I used to claw and worm and wriggle and starve myself to fit through its bars.

Because the real me was trapped inside. Desperate. Aching. Lonely. Fearful.

Angry.

I was angry that my huge, bright spirit had to be contained within such a simple, limited form—and I didn’t accept these limitations, so I fought them.

I fought them for years. I fought with everyone around me too—it was their fault after all; their fault that I was too big to belong.

Because not all of us can be small and tiny and delicate, even though society wants women like this. No, some women are bossy and domineering and crude and loud and hilarious and, by default, manly.

And men are expected to be big and bright—actually, men are held within cages when they aren’t big enough—but I was a woman, and I was supposed to play the part. And so I did.

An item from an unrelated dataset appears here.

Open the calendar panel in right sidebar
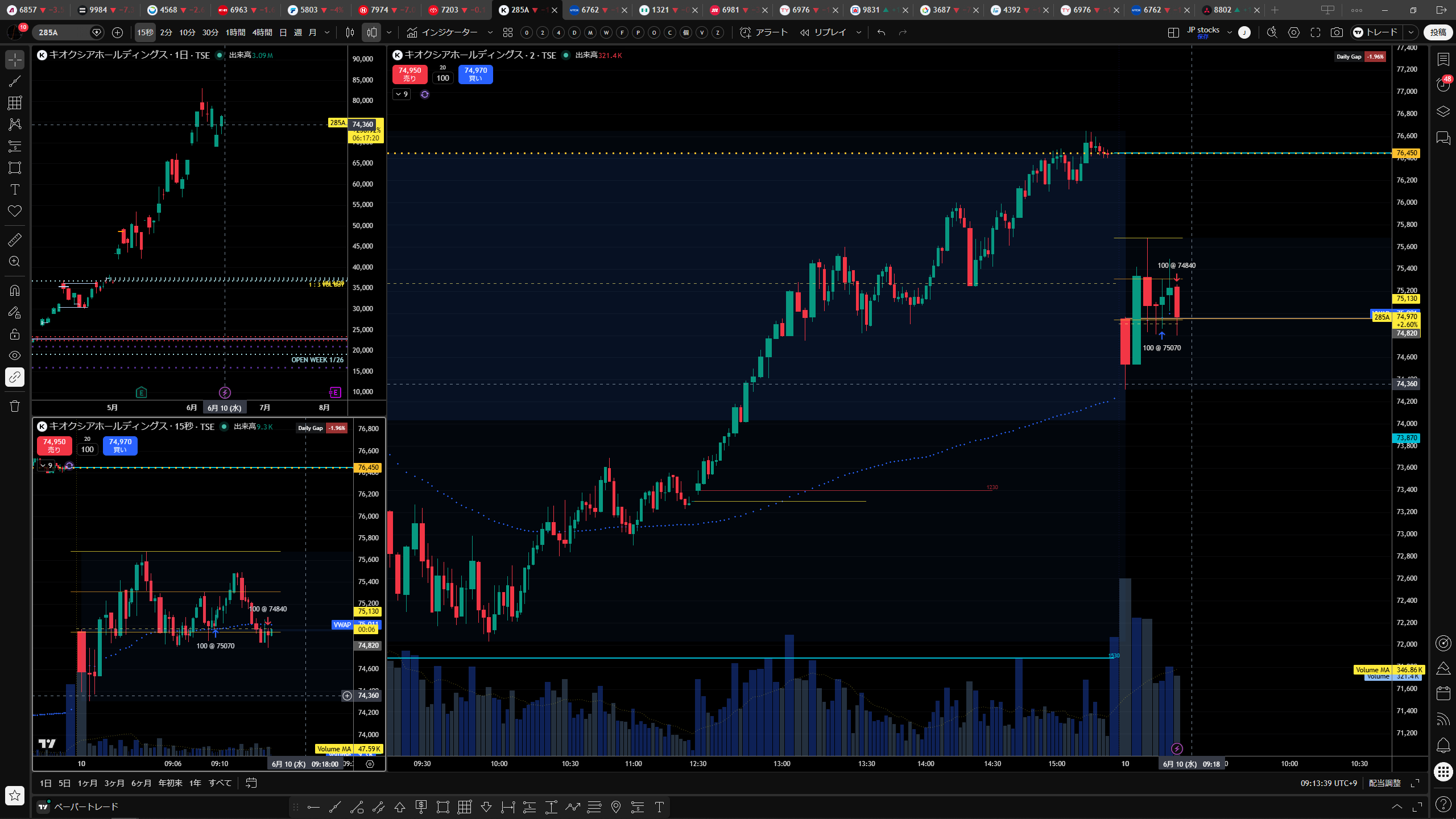 (x=1443, y=693)
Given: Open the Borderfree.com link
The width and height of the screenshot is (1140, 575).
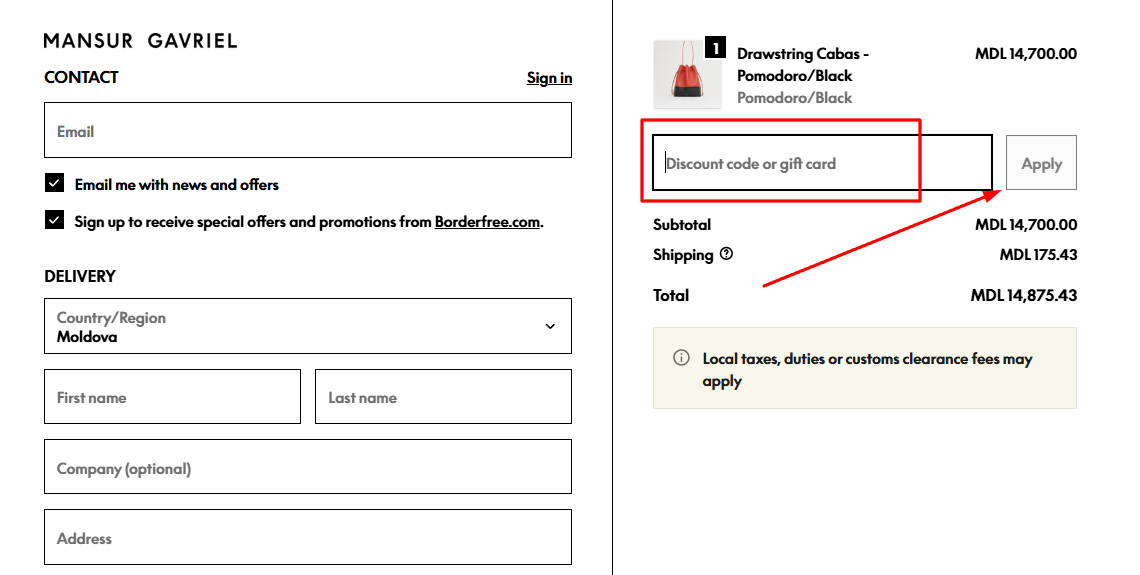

I threw away my careful, mother-packed brown sack lunches in the ugly, grey trash bins in the junior high cafeteria. Or I kept them on the top shelf of my locker until I had a week or two’s worth of rotted lunches and pitched them all at once, somewhere quickly and quietly.

And I needed to be quiet.

Not loud. Not boisterous. Certainly not unstoppable.

So I stopped myself first. (Which gave me a fictitiously dangerous semblance of control.)

I—so out of control, however—would be sent to the school nurse’s office to lie on the cold, hard “bed” with horribly low-count sheets because I was too emaciated to have the energy to sit through class; nearly passing out (so out of control was I).

I went from a cheerful, silly, large girl to a frightened, tiny mouse—not a person at all, much less a girl growing into a lady.

But I was never physically large. Sure, I was chubby enough to be picked on by peers. I loved food enough to not understand the children who got up from the white Formica tables to throw away their mother’s deserts.

I read my mother’s hand-written I love you notes every day; stashed inside those careful brown sacked lunches. I collected the Suzy’s Zoo stickers—inside too—within a photo album, behind clear cellophane.

And I felt loved. But I knew I was too big for people besides my loving mom.

Because I saw the pretty, polished things that I was supposed to be.

I already knew movie starlets with sweet, low voices and coquettish, comely charms.

I knew that I wasn’t a girl, because girls were supposed to be nothing like me.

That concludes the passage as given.